313 : J'étais seul comme jamais je ne l'avais été dans ma vie

Le septième jour, à compter de mon arrivée sur les lieux, j'assistai à la première chute de neige. Ce jour-là, chose rare, le vent ne souffla guère le matin, de lourds nuages couvrirent le ciel d'une couche de plomb. J'étais en train d'écouter un disque en sirotant un café, après mon footing et ma douche, quand il se mit à neiger. Il tombait des flocons durs et biscornus qui venaient heurter bruyamment les vitres. Une brise légère se leva et la neige commença à courir vers le sol à vive allure, hachurant l'espace de traits inclinés à trente degrés.
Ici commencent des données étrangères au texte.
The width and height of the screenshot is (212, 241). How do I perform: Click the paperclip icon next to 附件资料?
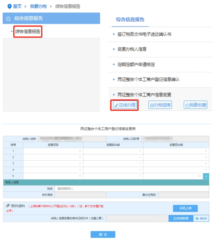pos(8,206)
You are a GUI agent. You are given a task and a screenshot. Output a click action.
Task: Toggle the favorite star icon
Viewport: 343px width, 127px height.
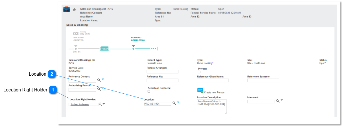coord(75,9)
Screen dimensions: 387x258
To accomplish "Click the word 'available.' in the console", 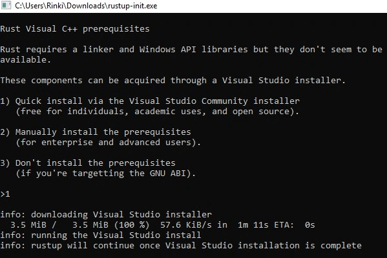I will pyautogui.click(x=25, y=60).
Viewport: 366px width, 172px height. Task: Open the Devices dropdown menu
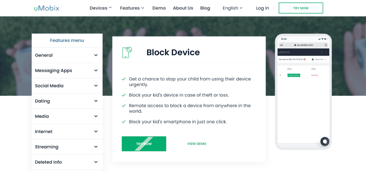click(100, 8)
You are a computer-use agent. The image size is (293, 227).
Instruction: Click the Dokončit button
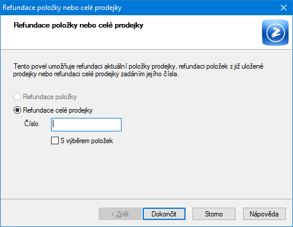tap(164, 214)
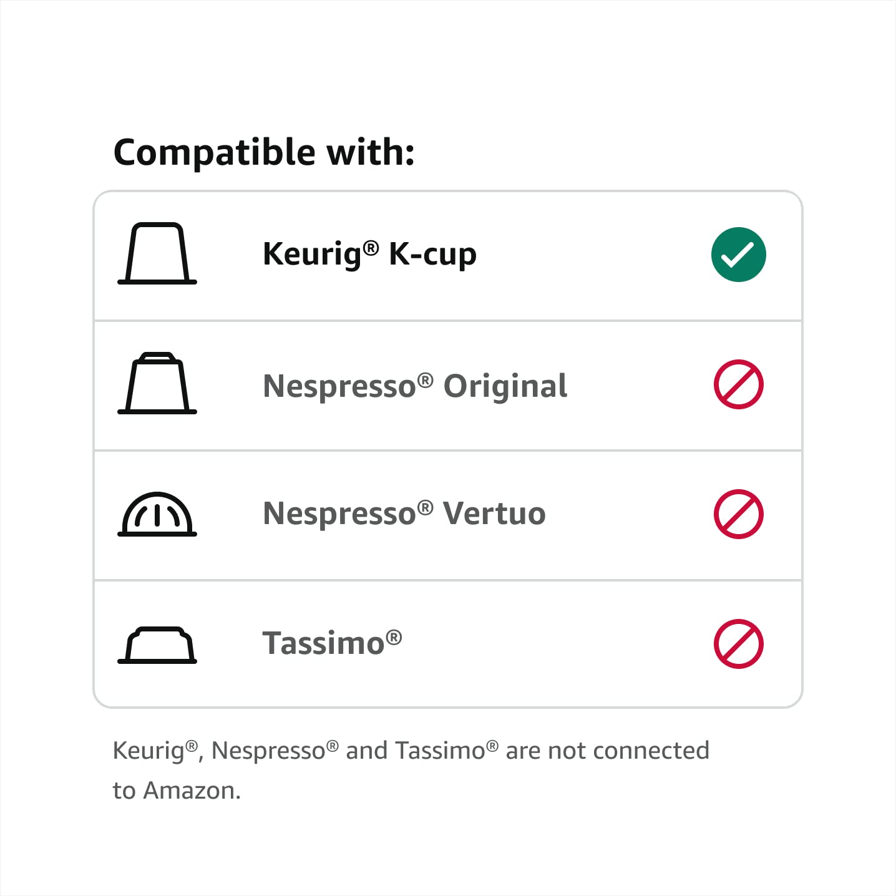
Task: Click the Nespresso Original capsule icon
Action: tap(157, 383)
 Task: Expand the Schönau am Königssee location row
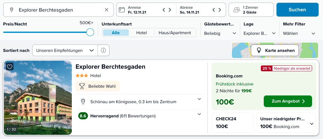pos(140,102)
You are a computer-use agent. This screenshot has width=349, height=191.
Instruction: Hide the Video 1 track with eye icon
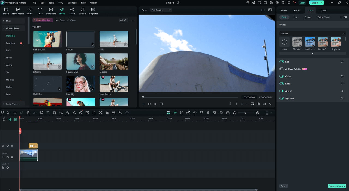(x=12, y=157)
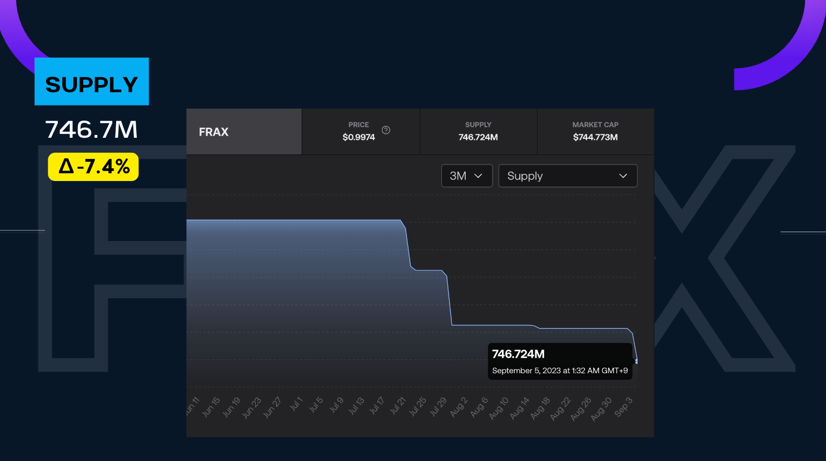
Task: Click the Aug 2 axis date label
Action: [x=459, y=407]
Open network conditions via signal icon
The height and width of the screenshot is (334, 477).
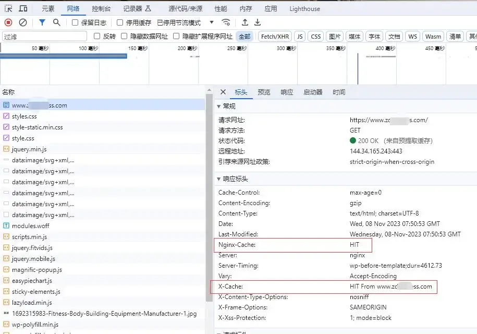[226, 23]
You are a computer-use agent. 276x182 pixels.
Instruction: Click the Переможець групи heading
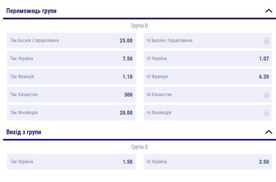click(31, 11)
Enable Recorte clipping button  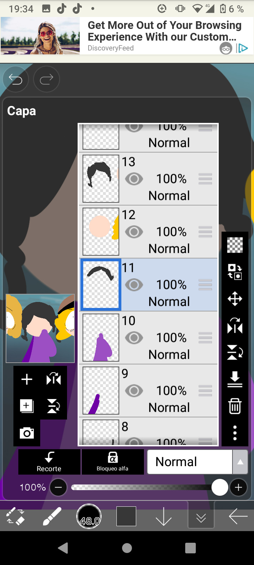pyautogui.click(x=49, y=462)
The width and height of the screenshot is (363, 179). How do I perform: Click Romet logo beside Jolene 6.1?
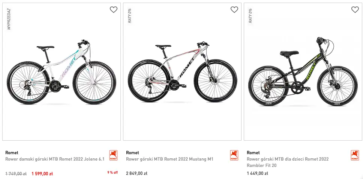(113, 155)
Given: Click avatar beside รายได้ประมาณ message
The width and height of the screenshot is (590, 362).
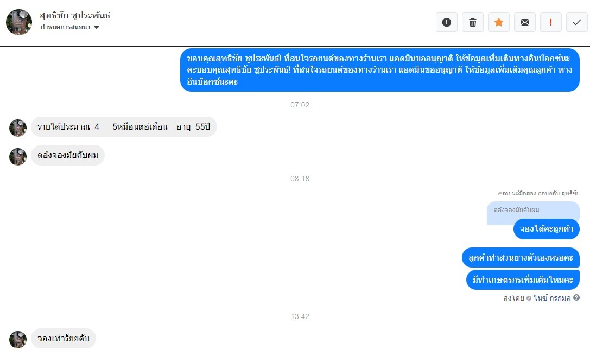Looking at the screenshot, I should [x=18, y=128].
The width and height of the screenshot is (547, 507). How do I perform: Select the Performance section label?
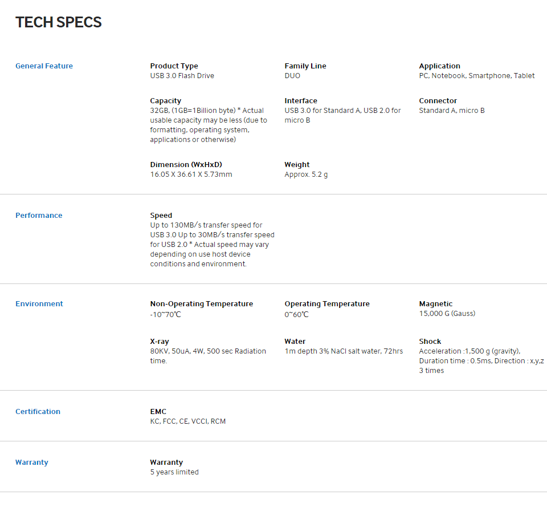pos(39,216)
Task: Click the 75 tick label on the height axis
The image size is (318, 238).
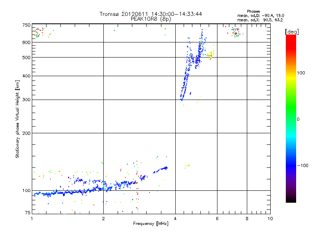Action: (27, 213)
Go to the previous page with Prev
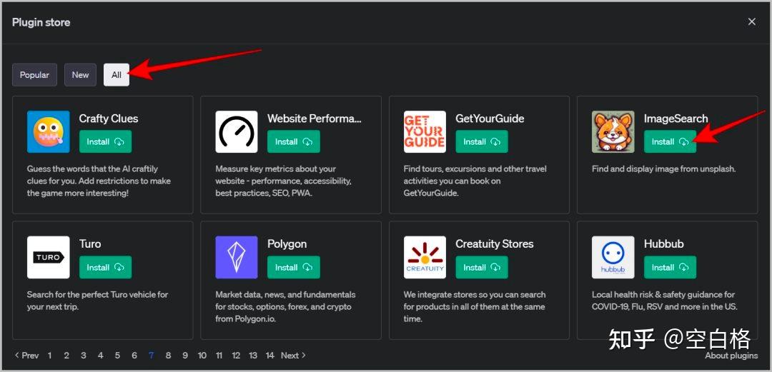This screenshot has height=372, width=772. point(27,356)
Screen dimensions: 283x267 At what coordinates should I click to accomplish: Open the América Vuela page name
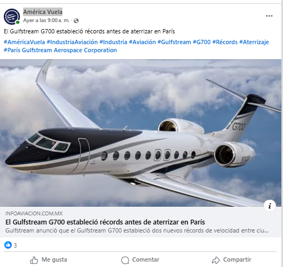tap(43, 12)
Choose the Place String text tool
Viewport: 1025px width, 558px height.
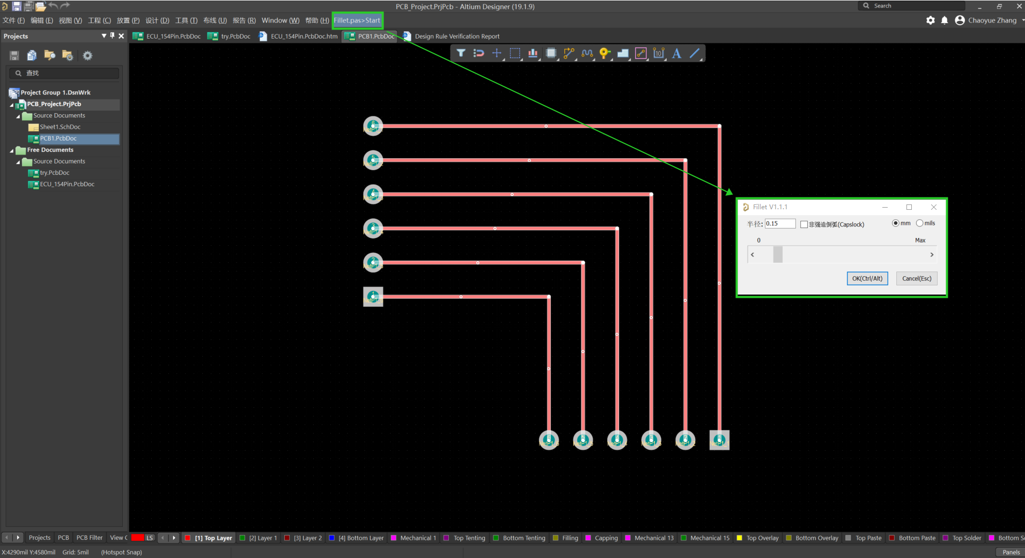tap(676, 53)
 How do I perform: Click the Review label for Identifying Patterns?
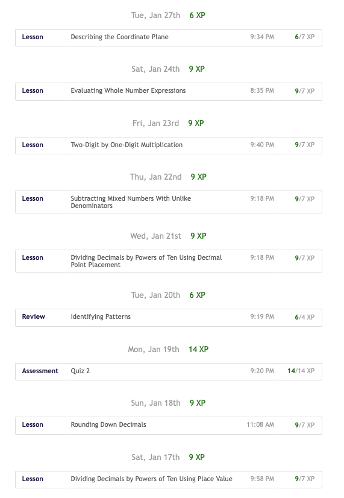point(34,317)
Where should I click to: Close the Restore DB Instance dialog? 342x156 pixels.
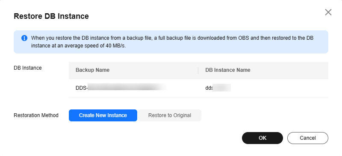[x=328, y=12]
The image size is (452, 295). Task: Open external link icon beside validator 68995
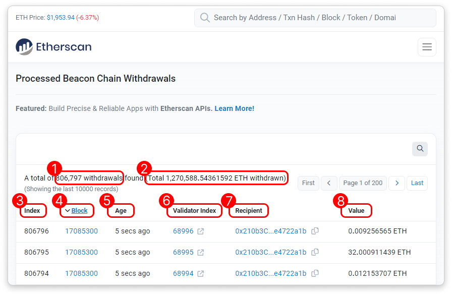click(200, 252)
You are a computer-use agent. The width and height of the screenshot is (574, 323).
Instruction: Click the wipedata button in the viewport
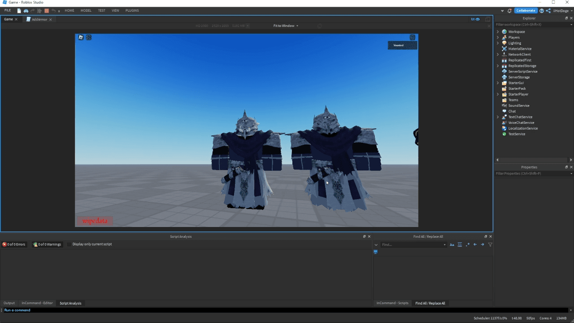click(95, 221)
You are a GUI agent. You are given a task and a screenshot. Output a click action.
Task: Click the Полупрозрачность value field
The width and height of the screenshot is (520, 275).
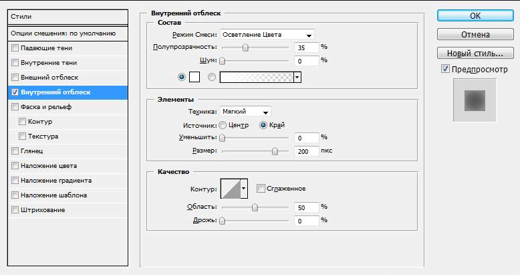point(306,48)
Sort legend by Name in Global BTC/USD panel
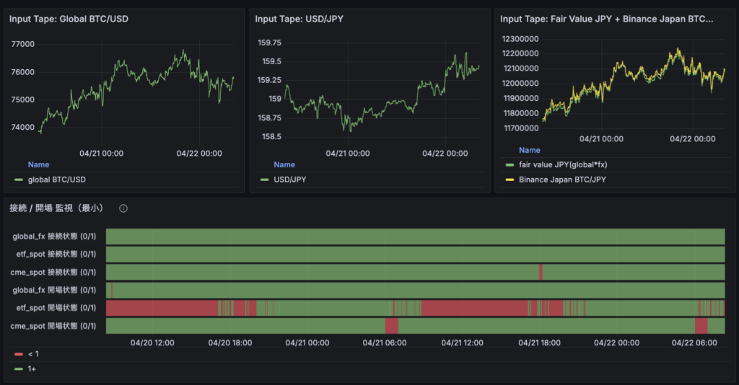Image resolution: width=739 pixels, height=385 pixels. click(38, 164)
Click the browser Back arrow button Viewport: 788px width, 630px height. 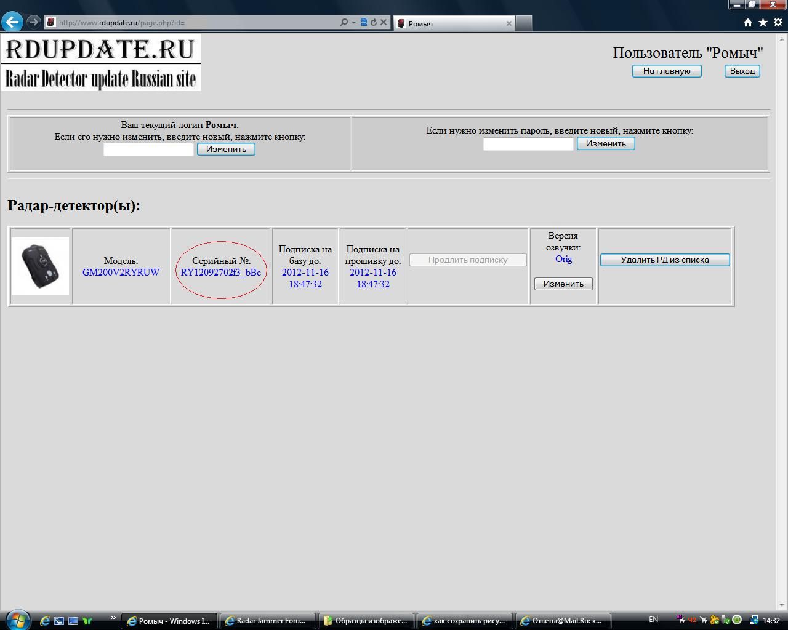(x=12, y=22)
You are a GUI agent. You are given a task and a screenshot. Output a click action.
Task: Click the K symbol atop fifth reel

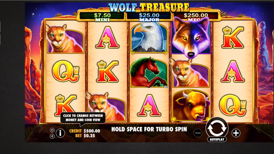point(233,37)
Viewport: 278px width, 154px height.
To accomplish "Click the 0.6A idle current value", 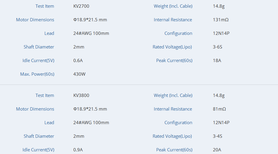I will (x=78, y=61).
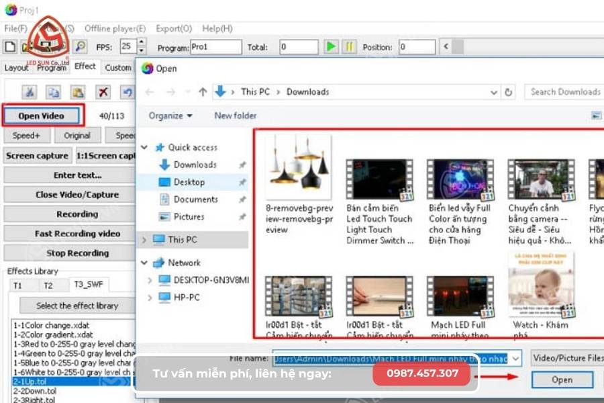Image resolution: width=604 pixels, height=403 pixels.
Task: Click the paste icon next to copy
Action: coord(78,91)

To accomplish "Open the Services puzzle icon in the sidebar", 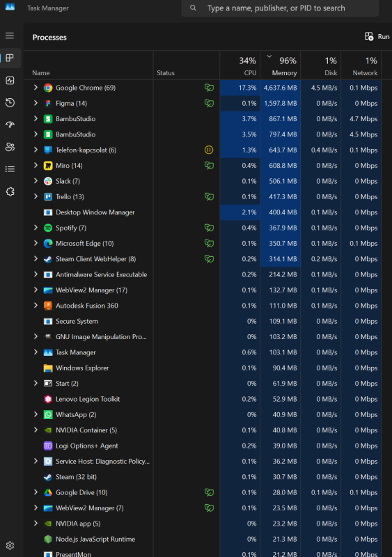I will [x=10, y=191].
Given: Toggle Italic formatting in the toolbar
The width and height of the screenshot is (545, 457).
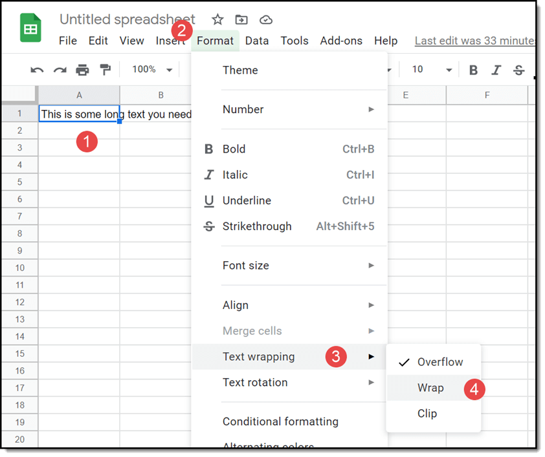Looking at the screenshot, I should click(x=496, y=69).
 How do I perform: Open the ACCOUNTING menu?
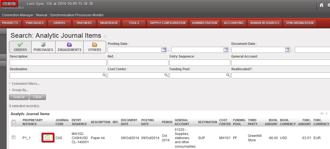pos(234,23)
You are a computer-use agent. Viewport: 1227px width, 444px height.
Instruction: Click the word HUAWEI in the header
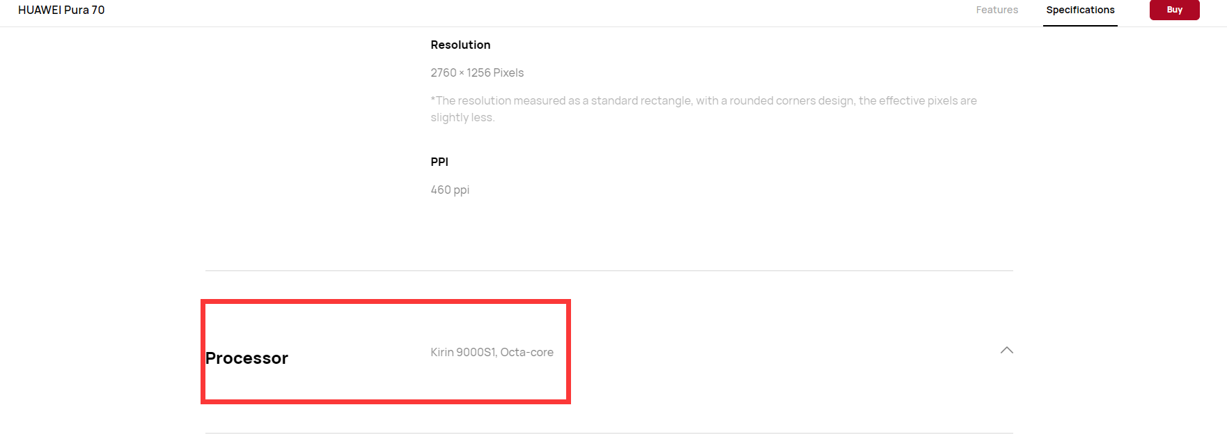pyautogui.click(x=40, y=10)
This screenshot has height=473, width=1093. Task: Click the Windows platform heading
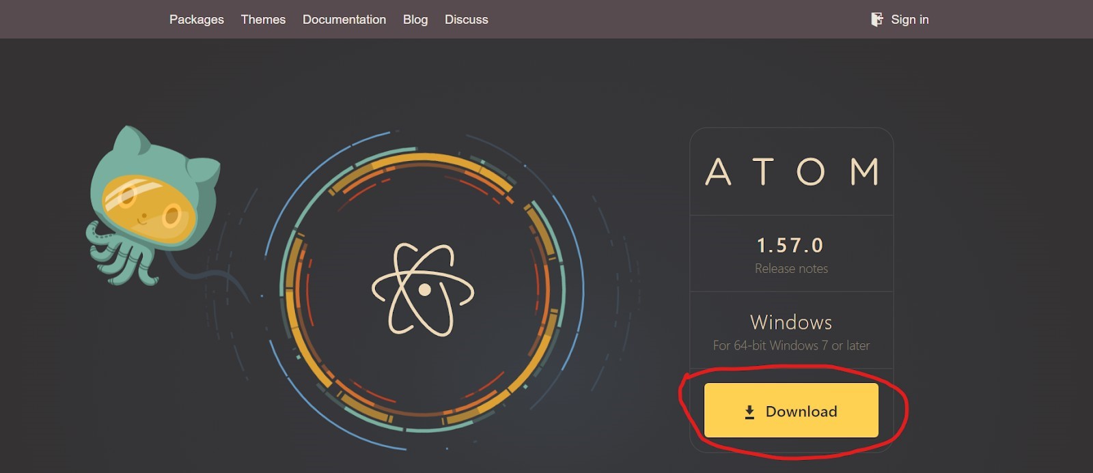[791, 322]
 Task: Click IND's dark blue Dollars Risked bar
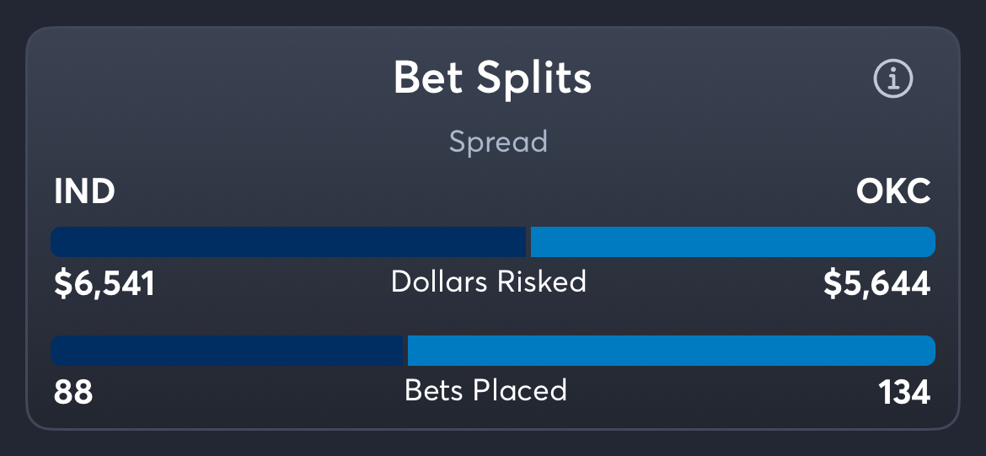287,242
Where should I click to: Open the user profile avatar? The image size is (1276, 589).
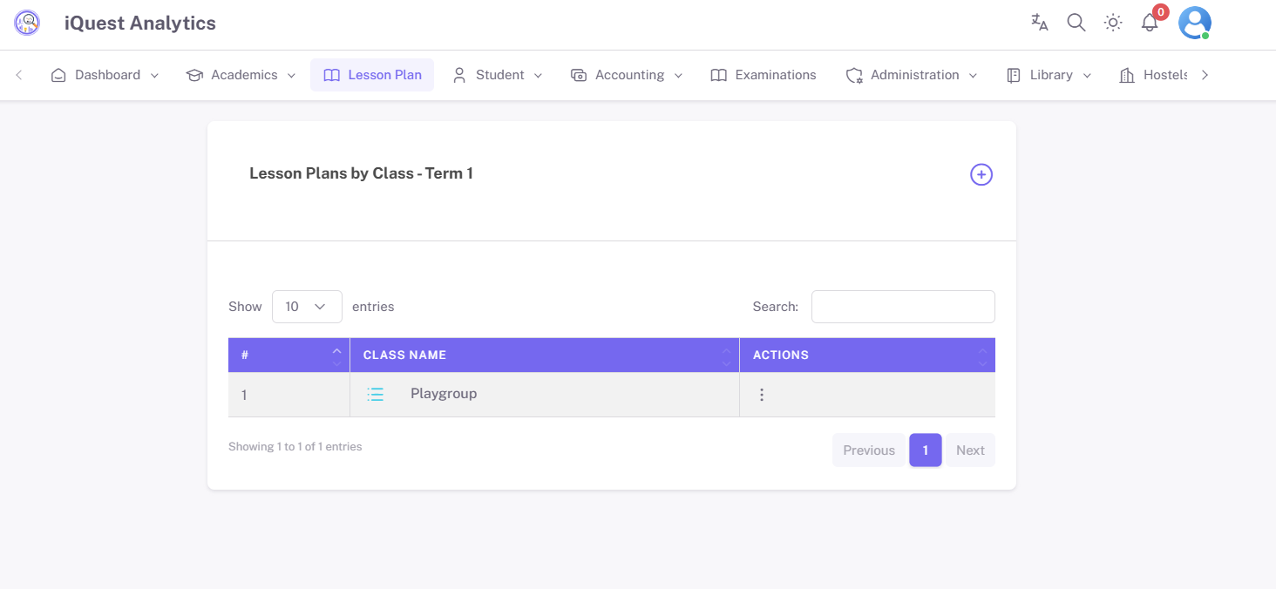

Clairsemés au début, ces hachures auraient pu être celles d'un quelconque motif reproduit sur le papier d'emballage d'un grand magasin, mais quand il se mit à neiger sérieusement, tout se voila de blanc au-dehors, et montagnes et forêts devinrent invisibles. C'était une vraie giboulée du nord, rien à voir avec les première chutes de neige tranquilles que l'on connaît occasionnellement à Tokyo. Cette neige-là enveloppait tout, gelait la terre jusqu'à la moelle.
          Elle ne supportait pas non plus qu'on la regarda très longtemps, aussi avais-je déjà mal aux yeux. Je baissai les rideaux, pris un livre que je lus à côtédu poêle à mazout. Quand, parvenu au bout du disque, le bras automatique revint au repos, tout autour de moi tomba dans un terrible silence. Un silence de mort, littéralement. Je posai mon livre et, sans raison précise, je fis un tour méthodique de mon domaine. Du salon j'allai à la cuisine, vérifiai le débarras, la salle de bains, le cabinet de toilette, la cave, ouvris l'un après l'autre les portes à l'étage. Il n'y avait personne. Le silence s'était coulé comme de l'huile dans les moindres recoins. Tout au plus résonnait-il différemment de pièce en pièce.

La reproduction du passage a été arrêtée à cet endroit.